**Work task:** Would you retype the lines from the one that holds "Given: Pick the 'Correct as is.' answer tile" to the final line of the entries below, both ends included and exactly as written, but without pictures?

**Records to use:**

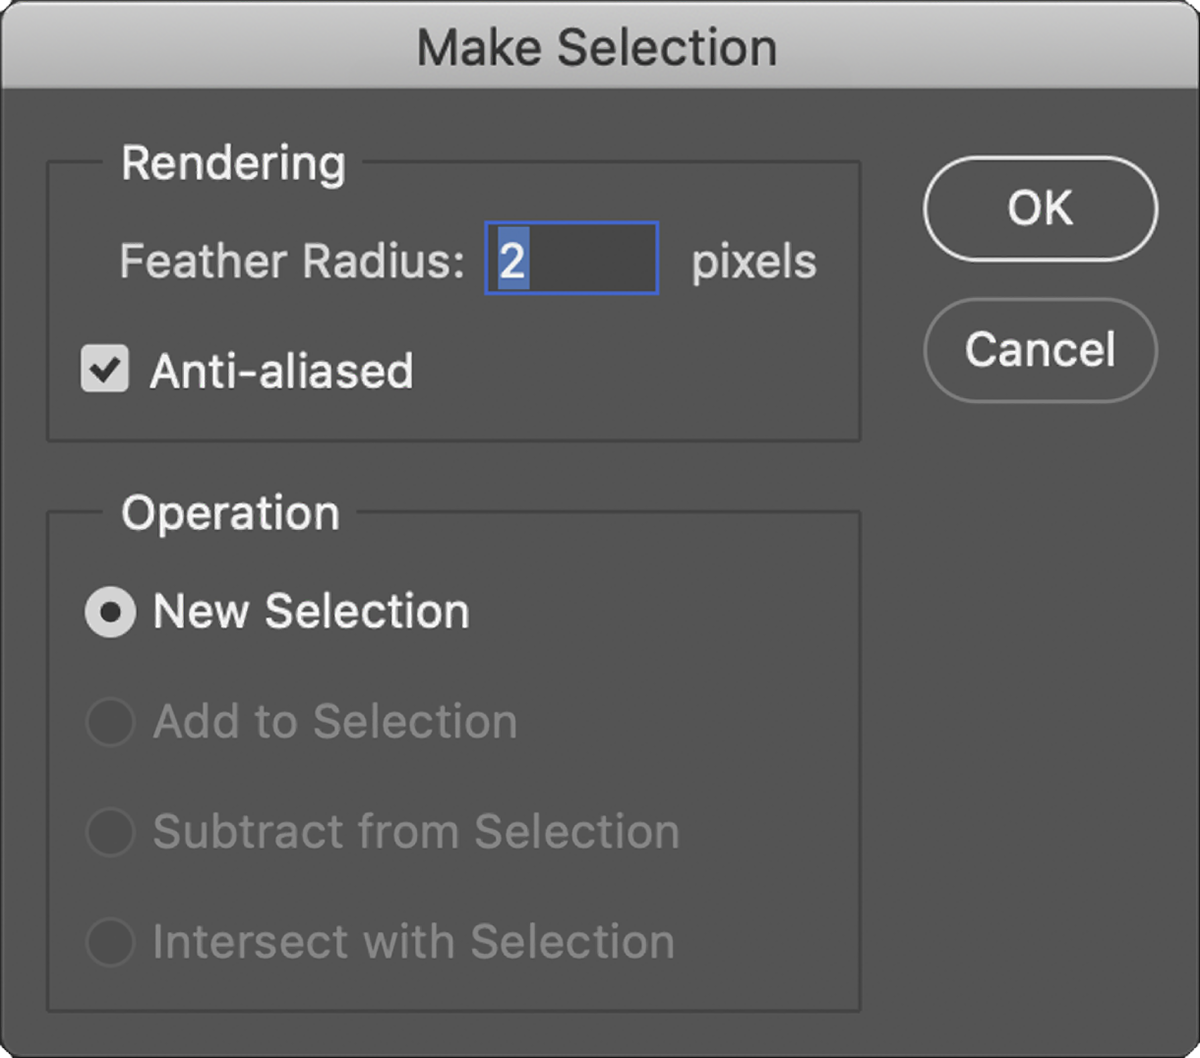Click the Rendering group heading

[233, 163]
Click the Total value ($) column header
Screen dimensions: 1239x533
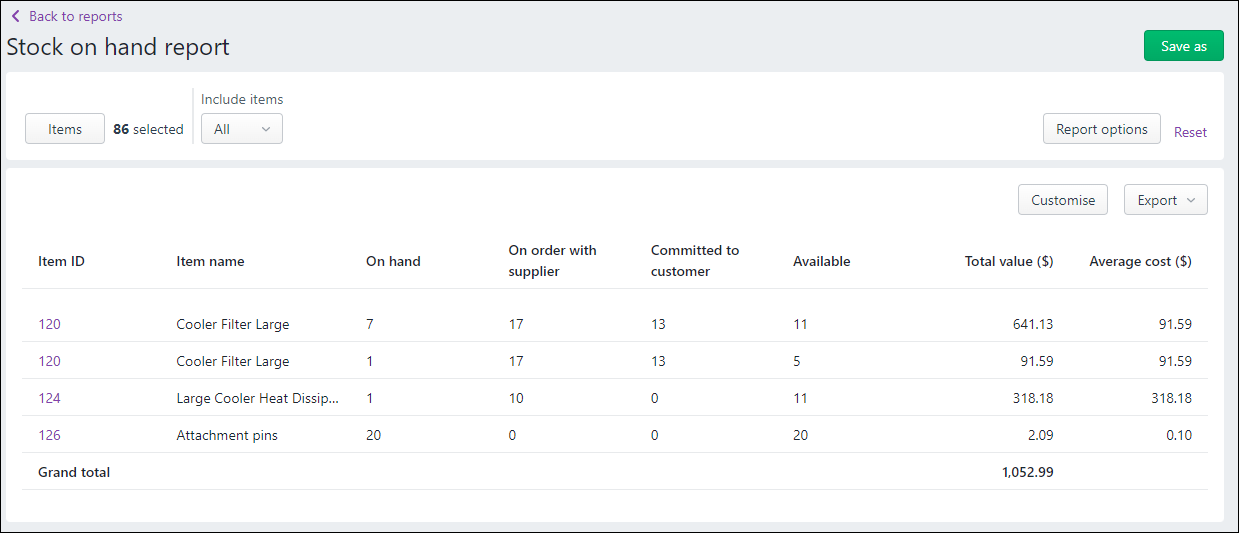coord(1008,261)
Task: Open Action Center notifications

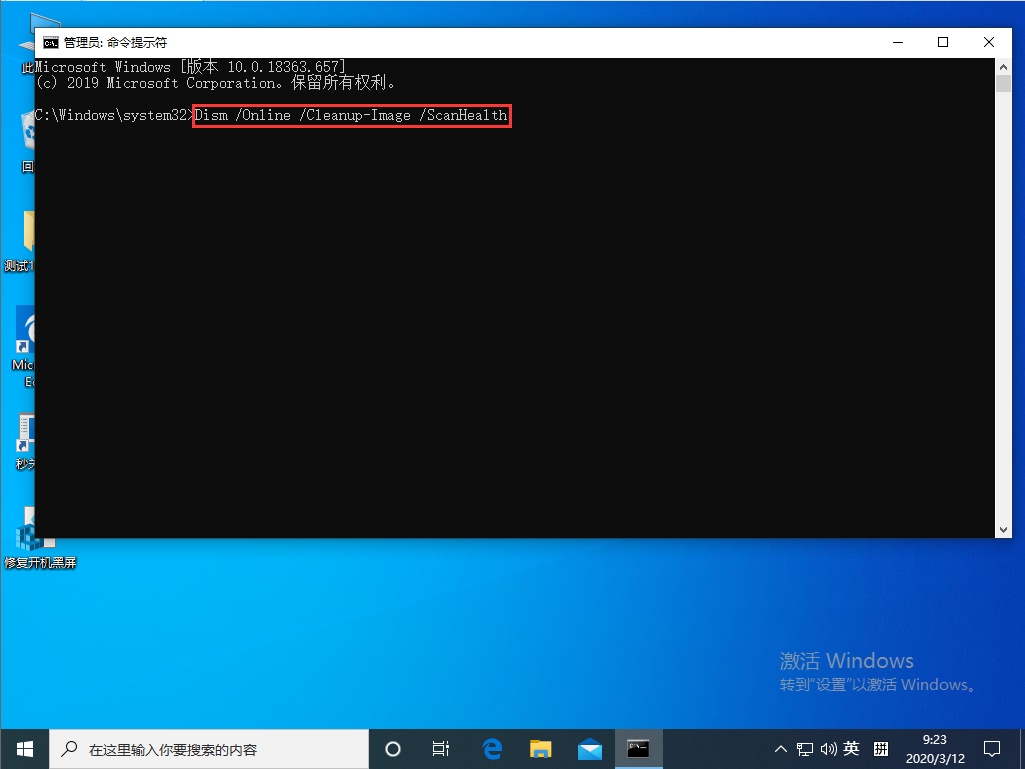Action: 990,748
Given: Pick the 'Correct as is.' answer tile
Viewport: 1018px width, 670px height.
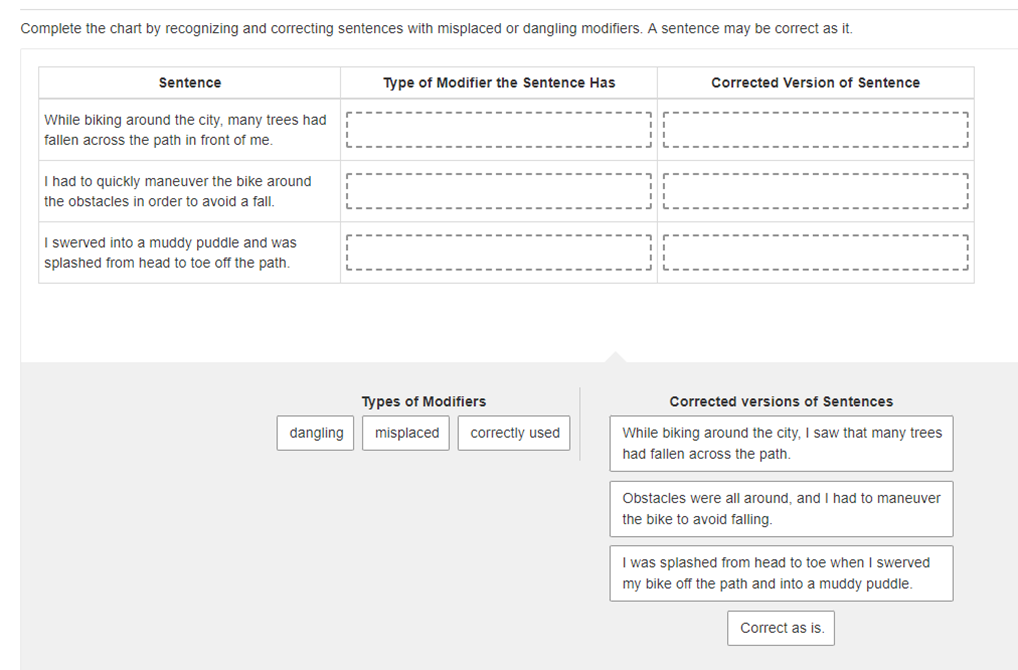Looking at the screenshot, I should 781,628.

**Answer space:**
Given: Pick the 'Correct as is.' answer tile
Viewport: 1018px width, 670px height.
Looking at the screenshot, I should 781,628.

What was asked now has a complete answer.